Taiwan Semiconductor Manufacturing Company (TSMC), ein wahrer Chipriese, eröffnet später dieses Jahr eine Chipdesign-Einrichtung in München. Dieser Schritt gilt als strategischer Sieg für die Europäische Union, die ihre Abhängigkeit von asiatischen und amerikanischen Chipherstellern verringern möchte.
Neuer Chiphub in deutscher Stadt
Der neue Hub in der deutschen Stadt wird sich auf das Design von energieeffizienten und leistungsstarken Chips für Anwendungen in der Automobilindustrie, industriellen Sektoren und künstlicher Intelligenz konzentrieren. Die Eröffnung ist für das dritte Quartal dieses Jahres geplant.
Laut einem Sprecher von TSMC wurde München aufgrund der Nähe zu europäischen Kunden ausgewählt. Die Stadt gilt als wichtiges Zentrum für die Automobilbranche, mit großen Akteuren wie BMW und Audi in unmittelbarer Nähe.
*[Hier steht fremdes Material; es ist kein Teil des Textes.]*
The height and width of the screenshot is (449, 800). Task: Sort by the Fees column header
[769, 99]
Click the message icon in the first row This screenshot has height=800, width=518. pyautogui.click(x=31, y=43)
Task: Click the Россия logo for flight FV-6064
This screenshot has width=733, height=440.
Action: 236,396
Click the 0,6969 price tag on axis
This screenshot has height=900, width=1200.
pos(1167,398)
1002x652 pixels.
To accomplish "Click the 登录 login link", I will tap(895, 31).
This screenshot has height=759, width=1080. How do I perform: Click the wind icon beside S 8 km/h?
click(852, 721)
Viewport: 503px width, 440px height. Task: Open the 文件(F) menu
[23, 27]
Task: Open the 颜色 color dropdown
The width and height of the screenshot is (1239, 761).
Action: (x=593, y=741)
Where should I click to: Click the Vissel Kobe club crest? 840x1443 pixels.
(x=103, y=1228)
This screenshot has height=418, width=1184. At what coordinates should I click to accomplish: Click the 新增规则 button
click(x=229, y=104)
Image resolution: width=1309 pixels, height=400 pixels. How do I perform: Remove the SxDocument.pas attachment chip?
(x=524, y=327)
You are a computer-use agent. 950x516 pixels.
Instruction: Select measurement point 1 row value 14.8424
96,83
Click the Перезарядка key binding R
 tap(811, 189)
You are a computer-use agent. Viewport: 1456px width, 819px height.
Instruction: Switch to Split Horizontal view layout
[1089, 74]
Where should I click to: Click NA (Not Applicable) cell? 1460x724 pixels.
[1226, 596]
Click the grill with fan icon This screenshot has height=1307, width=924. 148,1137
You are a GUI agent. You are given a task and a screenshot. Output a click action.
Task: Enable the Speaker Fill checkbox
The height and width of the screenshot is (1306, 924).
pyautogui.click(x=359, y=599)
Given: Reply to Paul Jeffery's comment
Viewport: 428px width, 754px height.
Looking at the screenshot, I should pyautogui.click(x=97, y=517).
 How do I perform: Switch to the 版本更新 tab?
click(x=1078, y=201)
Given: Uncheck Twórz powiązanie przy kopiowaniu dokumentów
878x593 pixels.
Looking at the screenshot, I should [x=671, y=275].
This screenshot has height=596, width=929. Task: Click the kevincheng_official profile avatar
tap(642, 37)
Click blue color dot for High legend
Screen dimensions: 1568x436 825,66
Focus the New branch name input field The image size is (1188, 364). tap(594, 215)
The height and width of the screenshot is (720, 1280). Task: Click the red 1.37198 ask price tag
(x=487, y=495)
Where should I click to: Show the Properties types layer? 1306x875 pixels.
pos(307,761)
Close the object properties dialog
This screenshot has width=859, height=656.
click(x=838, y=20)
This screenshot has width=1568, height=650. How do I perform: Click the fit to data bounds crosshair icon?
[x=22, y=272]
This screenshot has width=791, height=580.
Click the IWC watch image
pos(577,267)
Mit der Eröffnung in München erweitert TSMC sein weltweites Netzwerk von Designzentren auf neun Standorte, verteilt über Taiwan, China, Japan, Kanada, die USA und nun auch Europa. Das Designzentrum ergänzt das zuvor angekündigte Chipwerk in Dresden, das in Zusammenarbeit mit Infineon, Bosch und NXP eingerichtet wird.
Die Ankündigung kommt zu einem Zeitpunkt, an dem der weltweite Chipsektor von einer explosiven Nachfrage nach Rechenleistung für AI-Datacenter profitiert. TSMC, das Chips für unter anderem Apple und Nvidia produziert, erwartet dieses Jahr ein Umsatzwachstum von mehr als 20 Prozent. Für 2025 sieht das Unternehmen sogar eine Verdoppelung des Umsatzes aus AI-bezogenen Chips vor.
Bild nicht überall rosig
Dennoch ist das Bild nicht überall rosig. Die Nachfrage nach Chips für Elektrofahrzeuge und industrielle Maschinen bleibt vorerst schwach. Viele Abnehmer bauten während der Pandemie große Lagerbestände auf, wodurch neue Bestellungen ausbleiben. Trotzdem gibt es vorsichtige Anzeichen für eine Erholung. So gab STMicroelectronics, ein anderer großer europäischer Chiphersteller, bekannt, dass der Umsatz im zweiten Quartal höher ausfallen wird als im ersten Quartal.
Mit dem neuen Hub in München macht TSMC einen weiteren Schritt in seiner globalen Expansionsstrategie. Gleichzeitig gibt es der Europäischen Union einen dringend benötigten Impuls in ihrem Bestreben, wieder Kontrolle über die lebenswichtige Chipindustrie zu erlangen.